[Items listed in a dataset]
((

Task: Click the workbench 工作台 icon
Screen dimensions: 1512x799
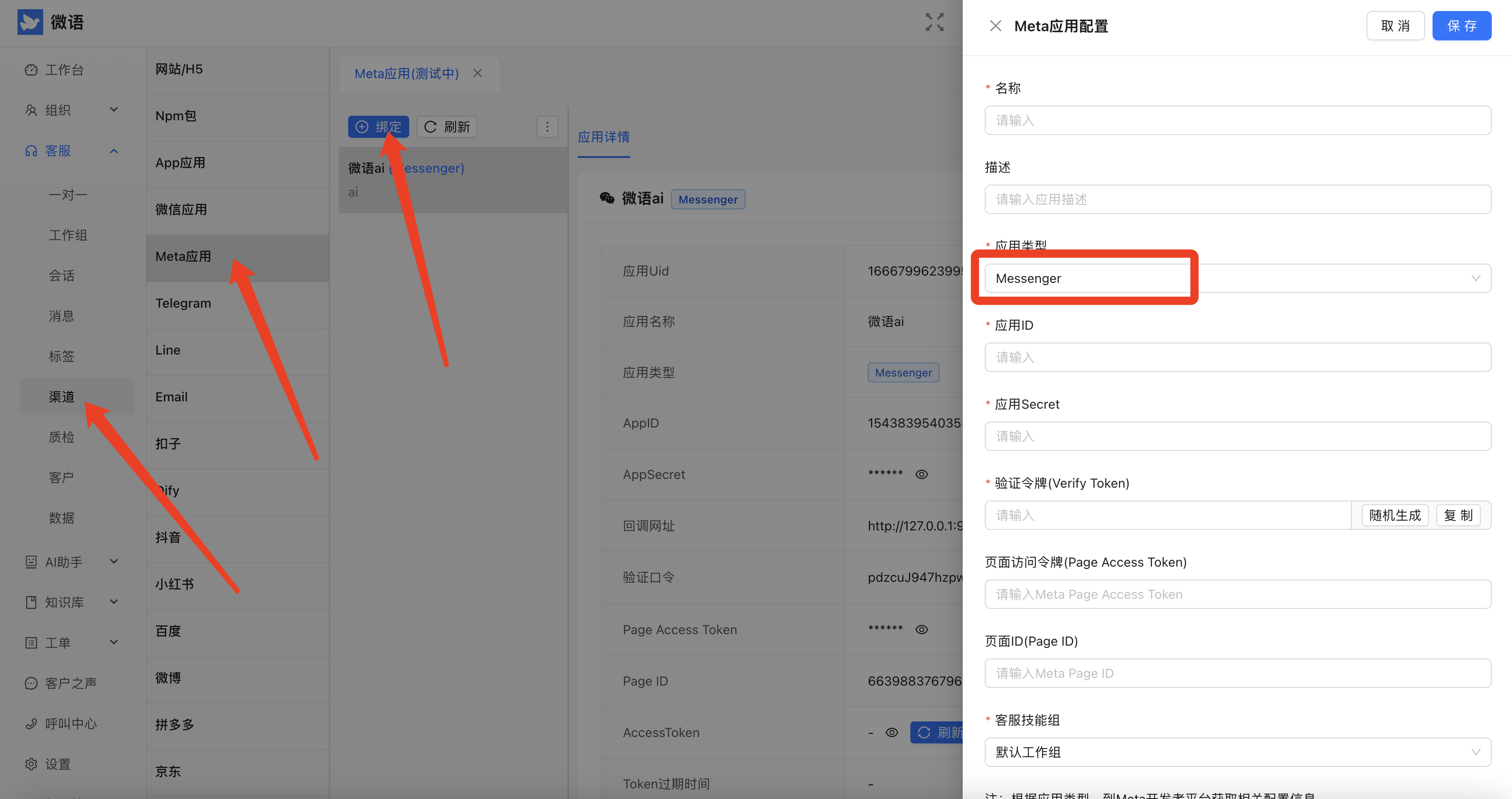Action: (x=31, y=70)
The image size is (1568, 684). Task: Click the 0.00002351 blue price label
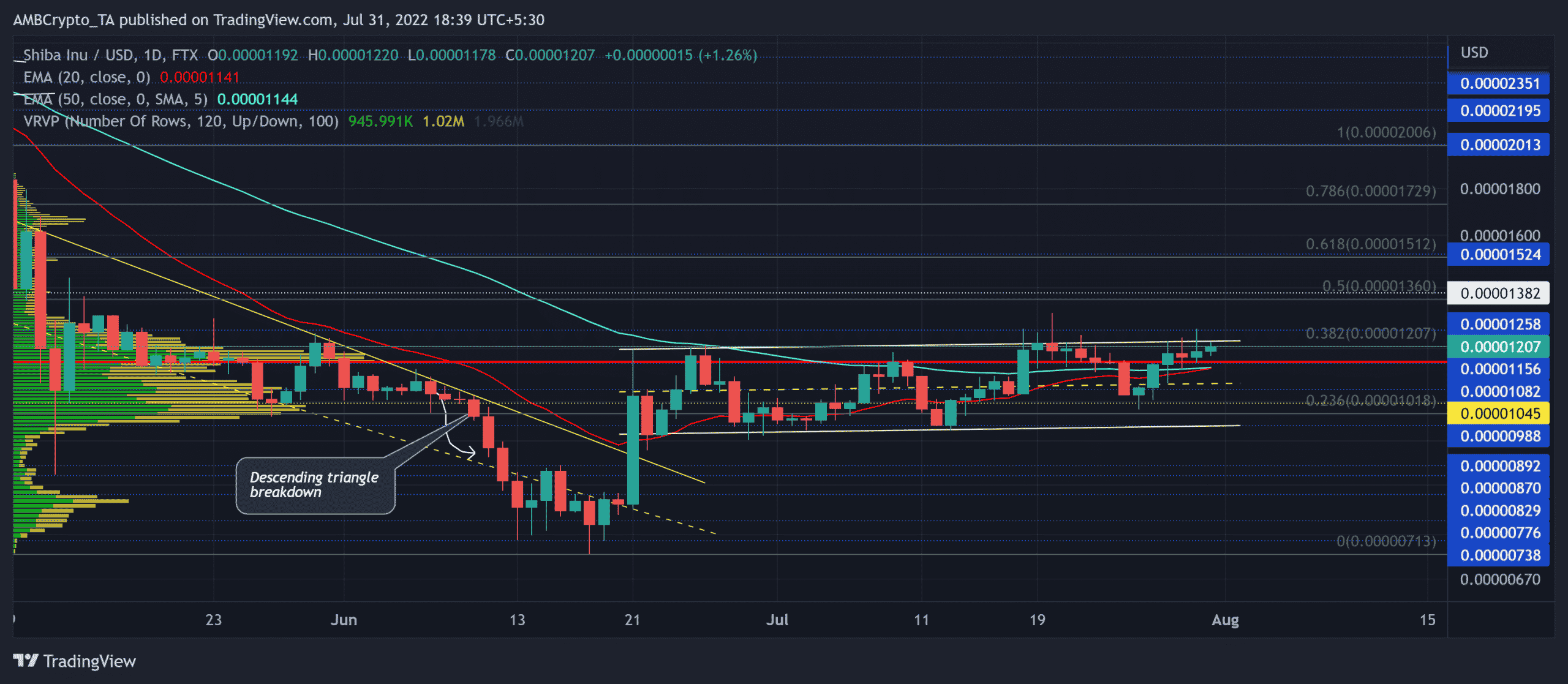1498,84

))

To do:
Write out word for word every line from the line with "The image size" through the final line of the records, both included, skipping the pictures.

Completed exercise:
The image size is (1568, 684). Task: Click the 0.00002351 blue price label
1498,84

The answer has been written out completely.